他にも7年生は、夏休みに行った「身近な職業調べ」をもとに新聞づくりと発表をします。8年生は、やはり夏休み中に取り組んだ職場体験を振り返ります。9年生も社会(公民)の授業で、経済の仕組みや生産活動について学びます。
そして、その際、学年に関係なく共通して考える問いが「なぜ、人は働くのか」です。
収入を得るため? 正解です。宇宙大統領も【働かないとごはん食べられなくなっちゃう】と呟いていました。社会の役に立つため? それも正解です。やはり宇宙大統領は【あなたの仕事で助かっている誰かも、きっといる】とも言っていました。
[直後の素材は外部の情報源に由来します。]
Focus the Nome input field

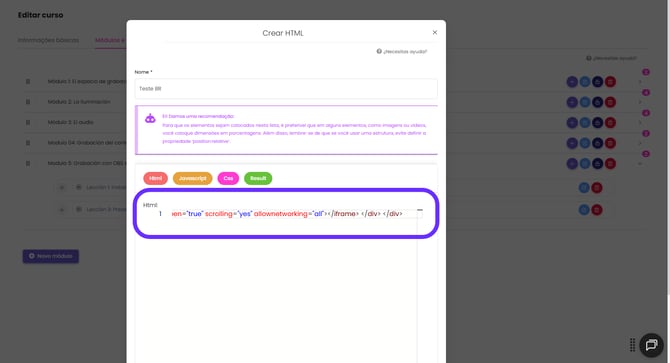286,89
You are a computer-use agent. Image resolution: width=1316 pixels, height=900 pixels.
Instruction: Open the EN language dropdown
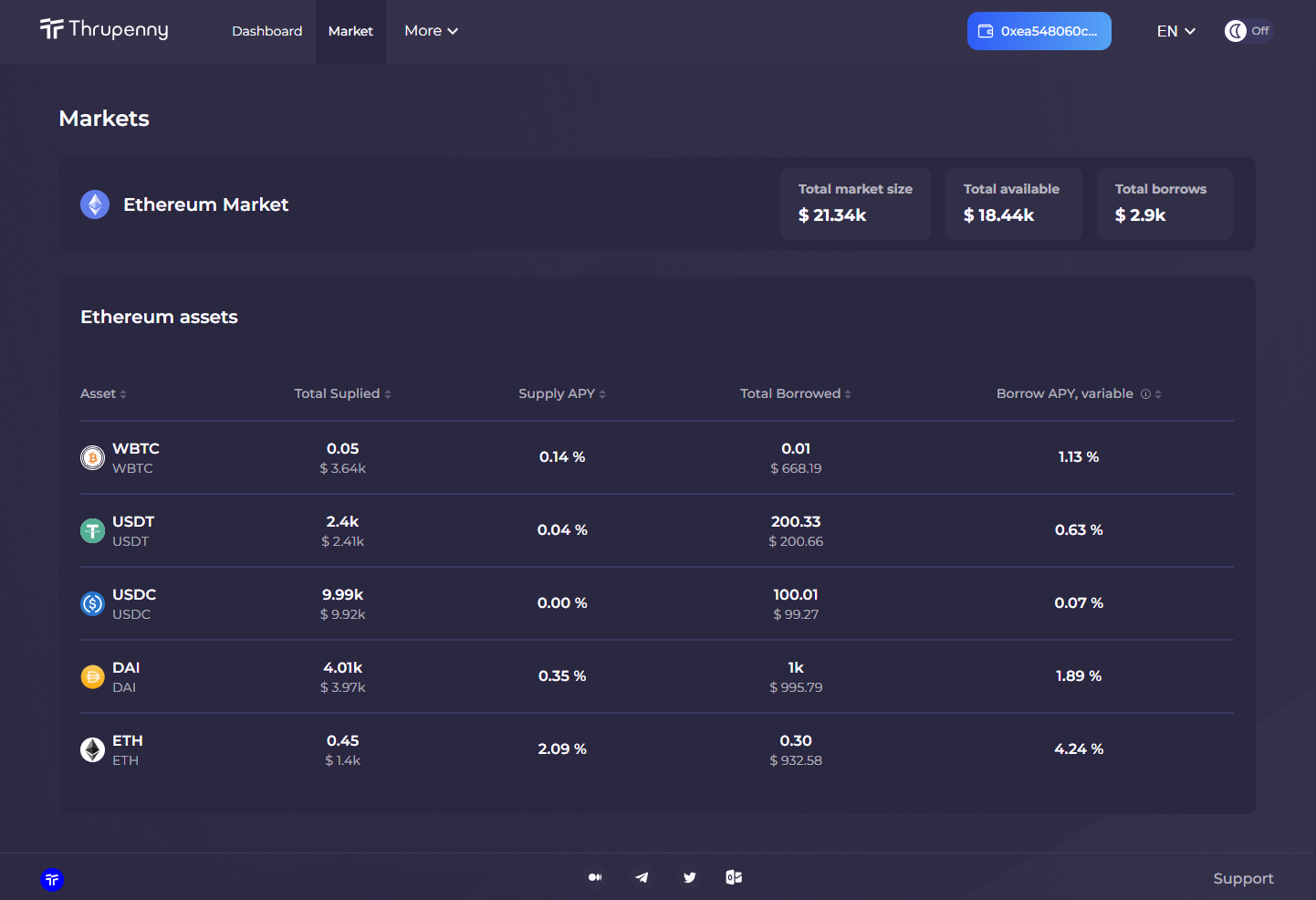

ほかにも「自分を成長させるため」「地位や名誉を得るため」「他者とつながるため」など様々な正解がある中で、答えを1つに絞るのは難しいでしょう。
一方、次の宇宙大統領のつぶやきをもう一度読んだ上で、あえて答えを1つに絞ってもらいたい問いを皆さんに投げかけ、私の今日のお話を終わります。
【見上げれば輝く星。でも、地上の星だっていくつもある。それぞれの持ち場で、人は今日も働く】
さて、皆さんにとって一番身近な【地上の星】は、誰ですか?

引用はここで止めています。